The heavily lobbied bill was opposed by several major casinos and business groups, and supported by progressives and a host of renewable energy advocates. It passed on party-lines out of the Senate and with a handful of Republicans and all Democrats in support in the Assembly.
In a statement, Brooks said he was “disappointed” by the governor’s veto and said he planned to bring the measure back in the next legislative session.
“Assembly Bill 206 was supported by countless Nevadans who view clean energy as a critical component of securing a stable economic future for our state,” he said.
Sandoval also vetoed AB408 — requiring the state plan for Medicaid to cover preventive health services and codifying other parts of the Affordable Care Act into state law — and SB392, which would implement and create community solar gardens.

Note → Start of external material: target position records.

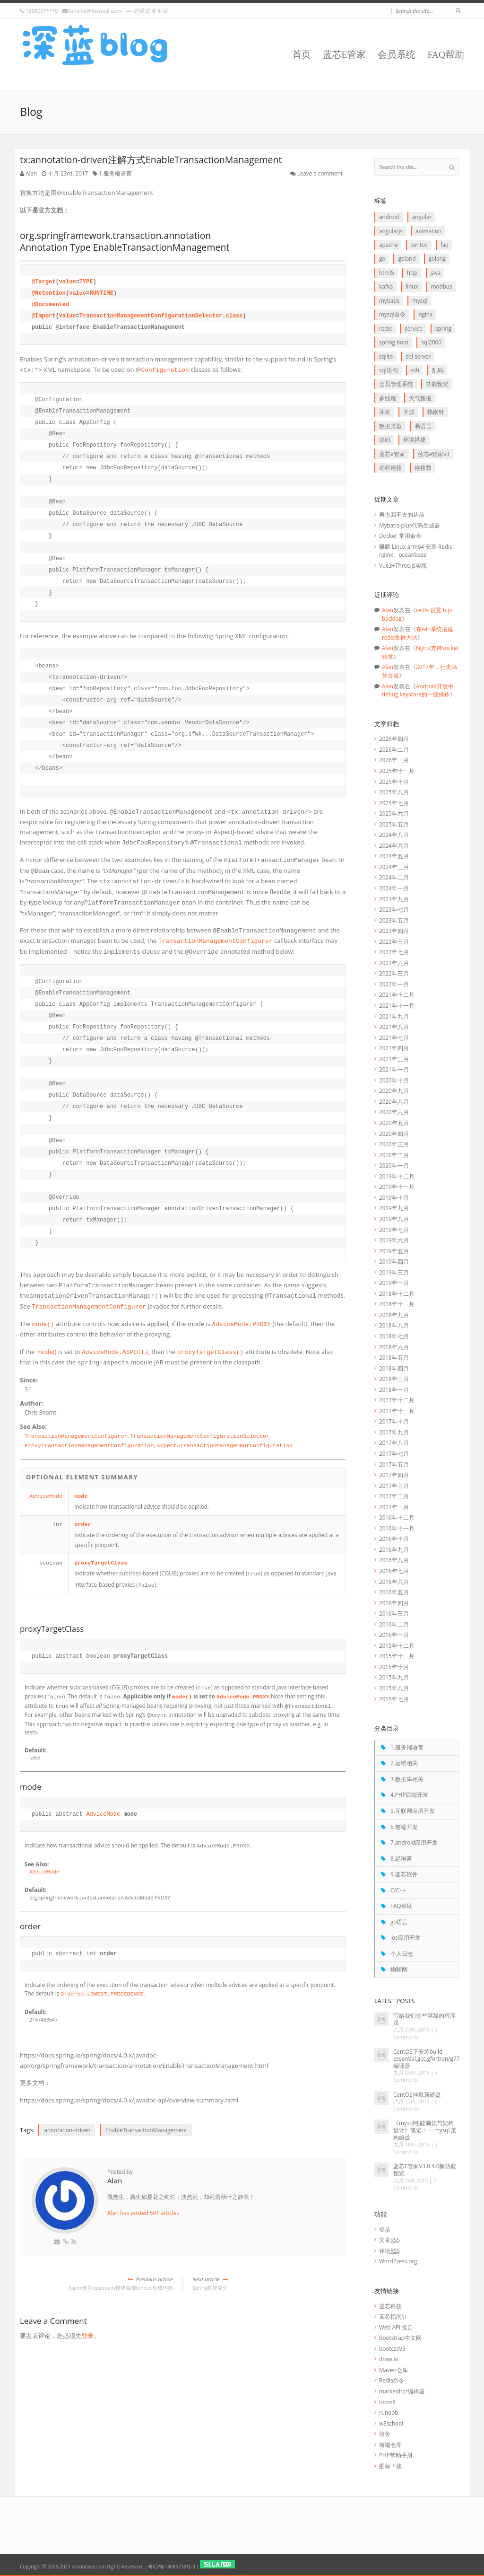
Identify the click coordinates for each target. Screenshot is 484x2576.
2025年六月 (394, 813)
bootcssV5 (392, 2348)
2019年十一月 (397, 1186)
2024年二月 (394, 877)
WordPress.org (398, 2261)
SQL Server (418, 356)
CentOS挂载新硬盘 (417, 2094)
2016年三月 (394, 1613)
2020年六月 (394, 1112)
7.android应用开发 (414, 1842)
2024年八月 (394, 834)
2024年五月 (394, 856)
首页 (301, 55)
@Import (43, 316)
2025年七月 (394, 803)
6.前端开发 (404, 1826)
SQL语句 (388, 370)
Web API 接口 (396, 2327)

Assembly Republican Leader Paul Anderson released a statement lauding the governor’s decision to reject the bills. He called the Medicaid-related bill “well-intentioned” but echoed Sandoval’s concerns about not fully knowing the the ripple-effect it might cause.
“There is nothing about the legislation that helps control the cost of medical care, and brings no guarantee of actually helping a single Nevadan get the health care they need,” Anderson wrote.
Anderson criticized higher renewable energy production minimums for similar reasons, saying it would “only drive up the cost of power to energy consumers.”